By now, if you’re reading this from the veranda of your beach house, the message should be clear. Spending time on the East End of Long Island, where grass-fed beef, fresh-picked cavolo nero, just-dug shellfish, and artisan chocolates abound, could make you smarter. But only if you make the right choices. How to begin? 

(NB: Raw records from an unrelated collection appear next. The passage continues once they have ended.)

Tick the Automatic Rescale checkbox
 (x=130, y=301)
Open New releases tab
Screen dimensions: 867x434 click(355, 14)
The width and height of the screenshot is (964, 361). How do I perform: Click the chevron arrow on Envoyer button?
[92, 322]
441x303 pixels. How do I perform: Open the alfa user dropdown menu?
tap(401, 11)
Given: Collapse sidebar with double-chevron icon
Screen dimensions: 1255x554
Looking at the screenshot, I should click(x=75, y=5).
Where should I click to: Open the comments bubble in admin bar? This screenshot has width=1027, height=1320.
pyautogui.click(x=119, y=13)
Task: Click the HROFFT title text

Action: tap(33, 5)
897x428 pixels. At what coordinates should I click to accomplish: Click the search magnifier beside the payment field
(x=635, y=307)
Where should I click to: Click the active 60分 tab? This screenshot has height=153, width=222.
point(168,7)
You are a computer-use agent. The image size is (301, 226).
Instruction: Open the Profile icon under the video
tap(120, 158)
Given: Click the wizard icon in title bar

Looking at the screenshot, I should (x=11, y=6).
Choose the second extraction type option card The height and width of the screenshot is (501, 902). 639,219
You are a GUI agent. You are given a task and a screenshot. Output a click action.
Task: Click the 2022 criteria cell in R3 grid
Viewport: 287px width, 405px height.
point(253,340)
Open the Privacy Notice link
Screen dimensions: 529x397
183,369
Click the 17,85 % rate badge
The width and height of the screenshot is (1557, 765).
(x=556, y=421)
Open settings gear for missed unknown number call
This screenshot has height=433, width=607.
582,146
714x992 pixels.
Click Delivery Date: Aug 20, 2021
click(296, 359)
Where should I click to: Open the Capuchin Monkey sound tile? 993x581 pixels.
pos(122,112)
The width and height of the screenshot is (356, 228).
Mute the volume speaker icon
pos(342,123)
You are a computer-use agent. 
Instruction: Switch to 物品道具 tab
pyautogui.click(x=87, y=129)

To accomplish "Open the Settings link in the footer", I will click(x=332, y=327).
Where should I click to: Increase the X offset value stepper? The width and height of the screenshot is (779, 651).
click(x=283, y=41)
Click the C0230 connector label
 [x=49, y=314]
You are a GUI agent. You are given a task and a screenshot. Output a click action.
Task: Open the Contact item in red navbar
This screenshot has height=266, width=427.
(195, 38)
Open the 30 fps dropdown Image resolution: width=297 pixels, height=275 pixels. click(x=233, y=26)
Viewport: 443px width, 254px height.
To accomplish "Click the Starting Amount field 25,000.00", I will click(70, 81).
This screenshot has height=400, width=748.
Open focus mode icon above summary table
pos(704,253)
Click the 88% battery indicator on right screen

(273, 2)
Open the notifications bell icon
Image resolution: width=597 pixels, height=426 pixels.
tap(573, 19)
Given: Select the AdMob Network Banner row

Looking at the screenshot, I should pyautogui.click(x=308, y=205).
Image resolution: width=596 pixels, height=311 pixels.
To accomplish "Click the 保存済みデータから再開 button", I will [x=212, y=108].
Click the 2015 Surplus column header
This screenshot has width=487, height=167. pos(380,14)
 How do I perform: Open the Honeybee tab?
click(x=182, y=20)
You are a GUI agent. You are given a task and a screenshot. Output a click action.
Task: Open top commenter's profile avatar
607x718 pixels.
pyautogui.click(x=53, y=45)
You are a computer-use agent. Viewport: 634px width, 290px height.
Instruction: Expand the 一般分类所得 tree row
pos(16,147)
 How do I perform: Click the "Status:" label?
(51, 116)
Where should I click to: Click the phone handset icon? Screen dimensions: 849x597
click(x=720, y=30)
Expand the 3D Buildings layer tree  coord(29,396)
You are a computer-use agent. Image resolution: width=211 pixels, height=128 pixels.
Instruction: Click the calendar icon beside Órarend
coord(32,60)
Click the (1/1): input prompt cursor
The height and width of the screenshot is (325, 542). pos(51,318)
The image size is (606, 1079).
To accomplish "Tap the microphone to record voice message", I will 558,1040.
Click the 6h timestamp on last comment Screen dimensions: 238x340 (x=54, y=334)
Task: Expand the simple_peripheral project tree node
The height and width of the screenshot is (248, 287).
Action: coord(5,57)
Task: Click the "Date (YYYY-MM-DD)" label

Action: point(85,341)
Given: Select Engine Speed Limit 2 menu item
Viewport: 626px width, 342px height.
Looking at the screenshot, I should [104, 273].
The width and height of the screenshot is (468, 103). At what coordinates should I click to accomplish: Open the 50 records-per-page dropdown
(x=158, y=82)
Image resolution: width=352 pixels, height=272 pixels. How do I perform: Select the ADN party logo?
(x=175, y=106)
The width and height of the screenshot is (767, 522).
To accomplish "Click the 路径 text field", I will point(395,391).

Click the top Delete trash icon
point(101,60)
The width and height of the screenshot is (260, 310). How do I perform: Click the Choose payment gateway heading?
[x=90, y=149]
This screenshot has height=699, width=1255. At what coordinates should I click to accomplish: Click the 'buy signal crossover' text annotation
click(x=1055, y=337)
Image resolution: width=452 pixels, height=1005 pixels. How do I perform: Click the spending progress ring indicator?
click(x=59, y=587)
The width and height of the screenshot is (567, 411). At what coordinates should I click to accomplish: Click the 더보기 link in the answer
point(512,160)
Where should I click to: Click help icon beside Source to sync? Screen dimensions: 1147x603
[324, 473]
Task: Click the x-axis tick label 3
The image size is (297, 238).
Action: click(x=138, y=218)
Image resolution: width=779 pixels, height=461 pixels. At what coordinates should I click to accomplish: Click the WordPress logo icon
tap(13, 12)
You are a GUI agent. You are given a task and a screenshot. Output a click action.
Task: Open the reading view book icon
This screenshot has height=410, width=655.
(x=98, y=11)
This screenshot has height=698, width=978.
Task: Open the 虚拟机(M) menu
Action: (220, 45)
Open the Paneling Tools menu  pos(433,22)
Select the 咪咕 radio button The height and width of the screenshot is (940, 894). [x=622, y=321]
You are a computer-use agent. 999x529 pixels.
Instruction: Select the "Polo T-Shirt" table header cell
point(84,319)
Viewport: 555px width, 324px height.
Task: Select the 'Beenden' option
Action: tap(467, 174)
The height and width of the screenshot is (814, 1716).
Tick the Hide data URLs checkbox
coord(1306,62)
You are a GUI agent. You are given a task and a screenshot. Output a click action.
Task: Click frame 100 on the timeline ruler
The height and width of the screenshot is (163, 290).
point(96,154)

Samantha Elkrief, a health coach who works with Ramsey’s patients, has a few ideas on that score. “Eating for brain health is eating the rainbow,” says Elkrief — a formula which, she hastens to add, does not include gummy bears or other artificially-colored foods. By way of alternative, consider perfectly ripe fruit. In high July, this could mean the strawberries at Amber Waves Farm in Amagansett, which are grown without chemical pesticides. As Elkrief notes, “When you eliminate processed foods from your diet and incorporate more nutrient-dense ones, your palate changes. Suddenly, you can really taste those berries.” 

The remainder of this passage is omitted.